Citizen Staff Writer
FROM OUR BLOGS
One of my favorite scenes in movie history is from “Jaws.” It’s when Robert Shaw describes the shark feeding frenzy after the sinking of the USS Indianapolis in World War II. “And, you know, the thing about a shark . . . he’s got lifeless eyes. Black eyes. Like a doll’s eyes. When he comes at ya, doesn’t seem to be living . . . until he bites ya, and those black eyes roll over white.”
Arrrgh.
This is what Barack Obama is dealing with now with the media and it’s what Jeremiah Wright doesn’t get. I watched his full speech to the NAACP recently and it was truly amazing. The guy is clearly a genius and his presentation was seamless and unimpeachable, and that’s saying something because he incorporated about 144 moving parts. Watching Wright made it is easy to understand why Obama sat in the pew all these years. Wright is a big mind and a great orator and his tongue has a sharp edge.
But at this point, in all things Wright and Obama, the press doesn’t care.
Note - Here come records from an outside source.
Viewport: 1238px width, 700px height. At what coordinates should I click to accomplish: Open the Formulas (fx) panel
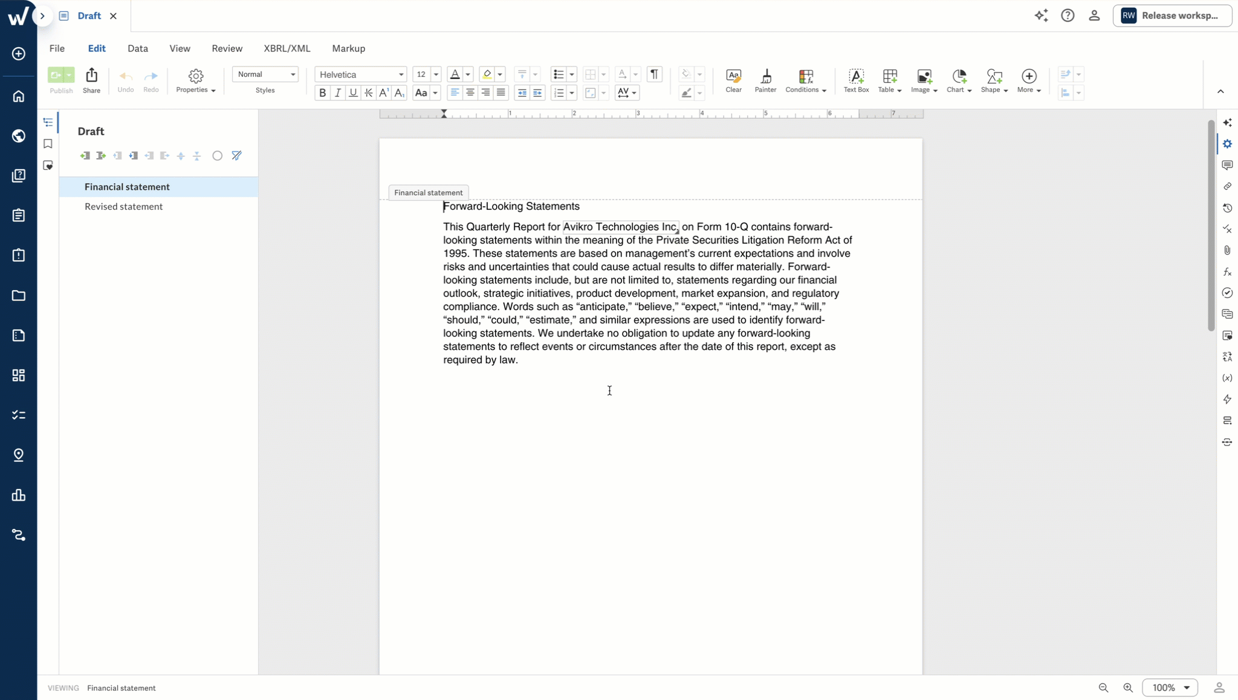tap(1228, 271)
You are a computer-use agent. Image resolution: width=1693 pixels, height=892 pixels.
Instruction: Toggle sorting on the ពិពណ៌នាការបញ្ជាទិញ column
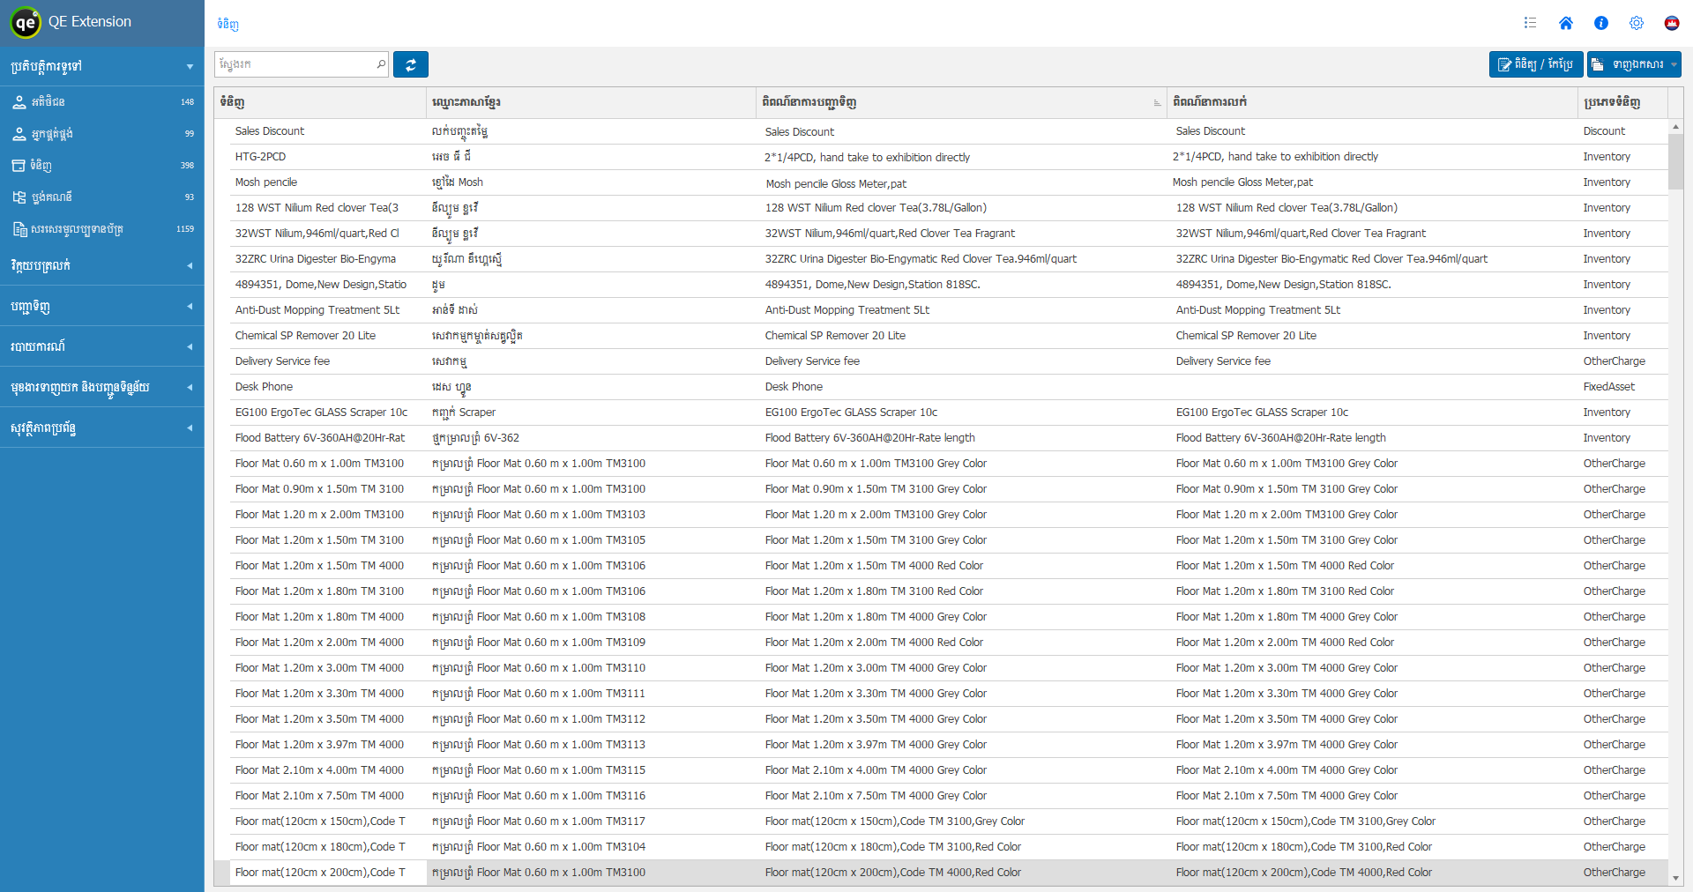[x=1157, y=102]
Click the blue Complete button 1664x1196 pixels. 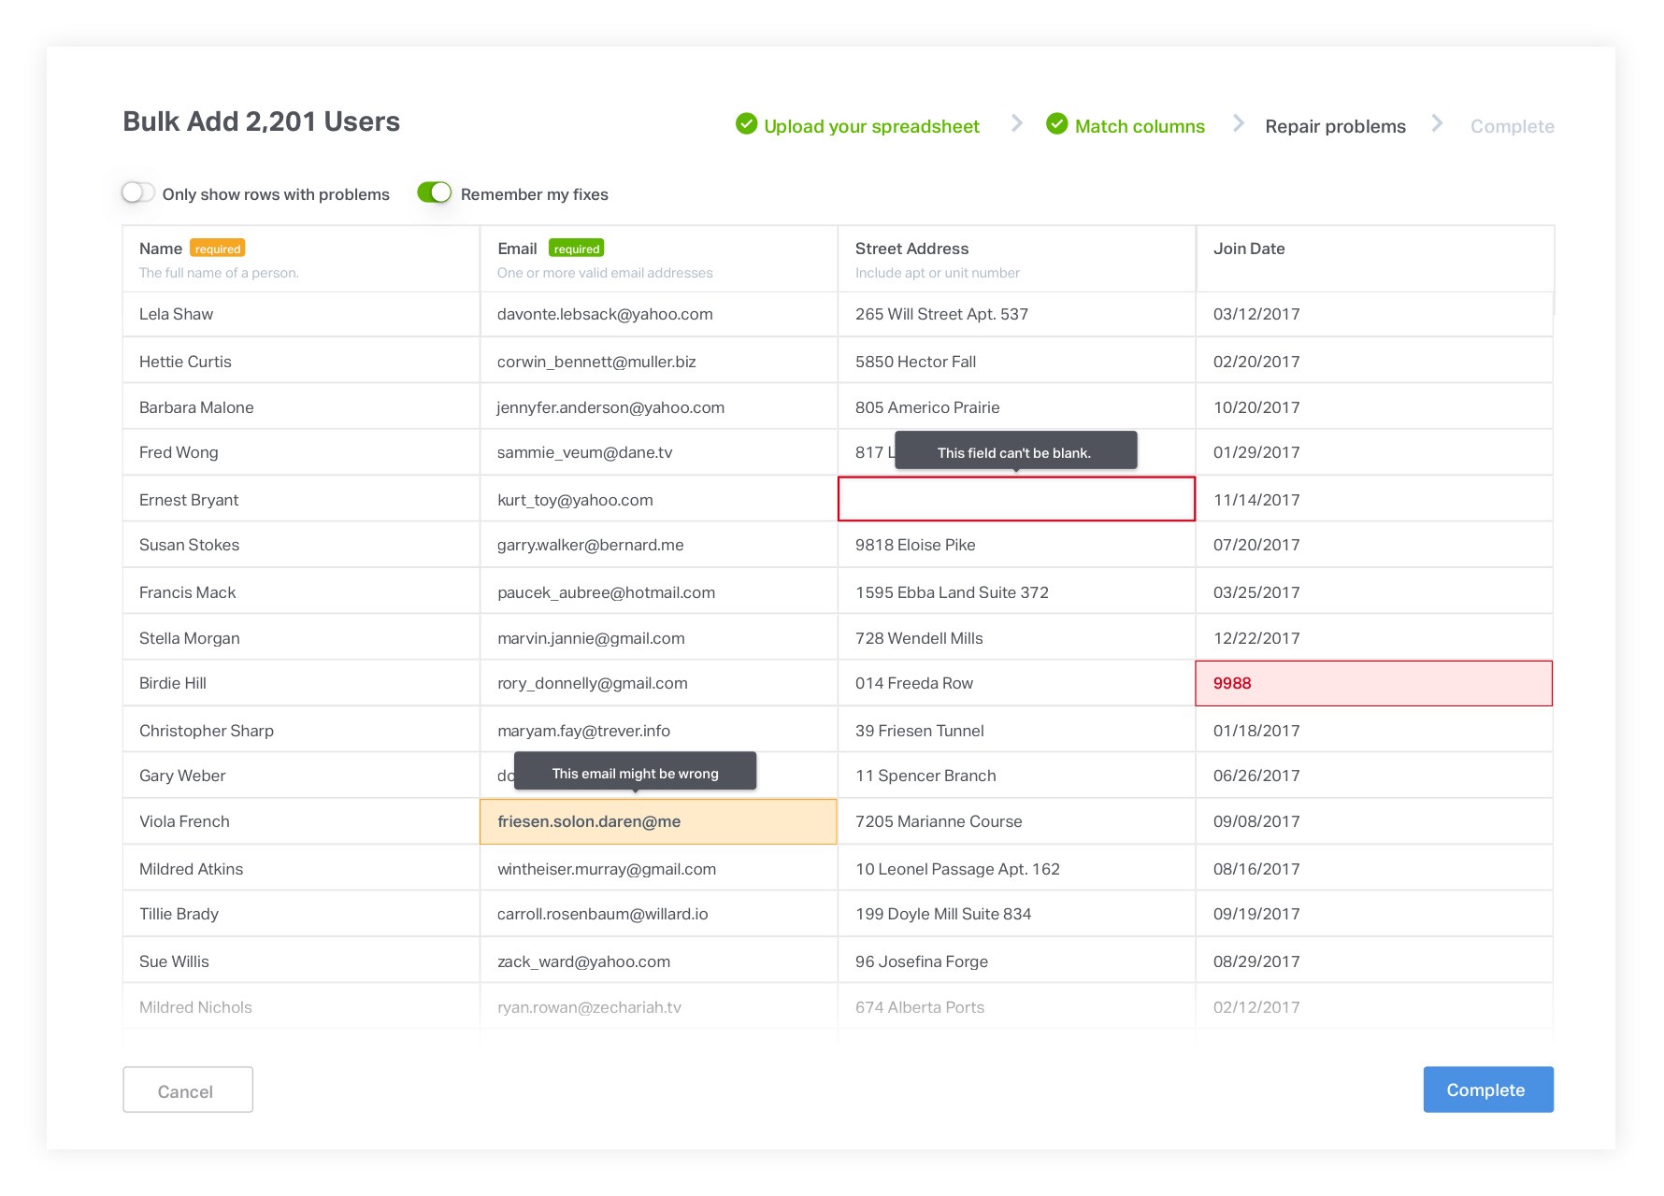(x=1487, y=1089)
And it wouldn’t have cared if it were Hillary or McCain (who’ll find out soon enough). The press just wants to draw blood. So it will pick apart anything and everything to find something bad about Obama.
Every national politician in the past 30 years has complained about this, so he’s not being treated unfairly. I still think the press is making too little out the race card but . . .
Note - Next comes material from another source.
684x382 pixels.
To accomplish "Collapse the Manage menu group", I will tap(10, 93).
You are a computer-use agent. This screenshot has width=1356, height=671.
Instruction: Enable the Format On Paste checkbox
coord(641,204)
It’s not about right or wrong, whether Obama should be held accountable for his preacher’s remarks or how he phrased his own. The press doesn’t deal in justice. It deals in karma. Obama rode above the choppy seas that almost drowned Clinton and now, he’s going to be battered for a while about whatever is available. John McCain may be getting away with murder for now but the press will find him at some point and make his life hell for a while. It won’t be about something big. It will be about something small.
Right now the press is in one of those moods in which it has lifeless eyes. How do you beat it? Get out of the news cycle, stop worrying about stories and change the narrative. The narrative now wonders about the very nature of Barack Obama. He’s got to pick a moment and reveal himself, stop being snippy and show his character. Then the narrative is how Obama did that and what it means to America.
Candidates should not think of the national media as the filter through which information is passed. The media is, in fact, the taskmaster that presents the challenges and judges how leaders perform. Is that what the Founders had in mind? Nope. It’s just how it goes.